Porto langsung tancap gas saat peluit tanda dimulainya pertandingan ditiup. Mereka bermain dengan tensi tinggi dan membuat permainan Monaco tidak berkembang. Laga baru berjalan 23 menit saat kunci permainan Monaco, Ludovic Giuly, mengakhiri pertandingan karena cedera.

Tanpa Giuly, Porto kian dominan. Pada menit ke-39, Alberto membawa Porto unggul setelah sepakannya ke ujung gawang Monaco tidak mampu dihalau oleh Flavio Roma. Gol ini menjadi satu-satunya gol di babak pertama.

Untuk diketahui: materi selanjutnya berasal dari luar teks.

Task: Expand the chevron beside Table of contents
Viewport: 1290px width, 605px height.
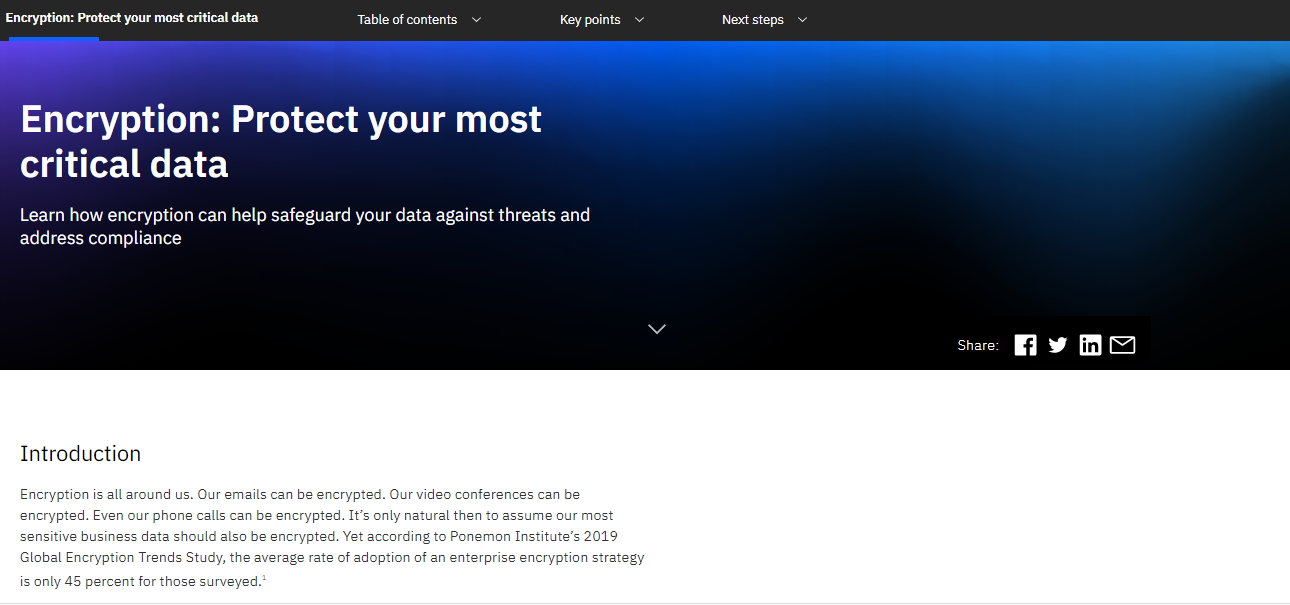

Memasuki babak kedua, Monaco mulai mengerahkan seluruh tenaga untuk menekan Porto. Keputusan ini menjadi blunder saat serangan balik Porto pada menit ke-71 diselesaikan Deco lewat sebuah gol.

Empat menit kemudian, lewat proses yang tak jauh berbeda, Alenichev menambah keunggulan Porto. Skor 3-0 untuk kemenangan Porto menjadi penutup pertandingan ini. Gelar ini pun menjadi gelar kedua Porto di Liga Champions, setelah terakhir kali merengkuhnya pada 1986/87.